One useful goal in software development is to minimize the "time to value". Meaning that it's generally better to deliver something small but useful quickly than it is to deliver something more comprehensive on a longer time scale. That way people can see what you're doing and give you ongoing feedback. This often helps your customers understand their requirements as much as it helps you understand them.

Given that you have nontechnical stakeholders, I would question the approach of building out the API in a horizontal fashion in advance of building any UI at all. Focusing entirely on the API first increases the time to value. It sounds like you spent a year building something that nobody could see or use, and hence delivered no value that your customers could appreciate. Plus the risk of getting things wrong or working on non-priority work goes up significantly.

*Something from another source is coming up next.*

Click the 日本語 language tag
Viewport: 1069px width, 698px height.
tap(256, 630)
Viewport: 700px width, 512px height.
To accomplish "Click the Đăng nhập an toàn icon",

An alternative approach would be to work with your stakeholders to determine whether there's some small module in the Excel app that could be carved off, and then build the UI and backing API for that small module, and maybe some build automation. That way you can deliver value in a shorter timeframe. Then take the next module, and add deployment automation to the mix. Etc.

It is often harder to do it this way, because it's not always clear what to carve off or how you can do it. Sometimes you end up having to do temporary, kludgey integrations that you know will end up being throwaway. But it drives down the time to value, and hence this is a key software engineering skill. It elevates you from being a pure technologist to somebody who can use technology to solve business problems in a way that your customers appreciate and value.

Sounds like you have a good war story under your belt though, and that it ended pretty well. Glad to hear that.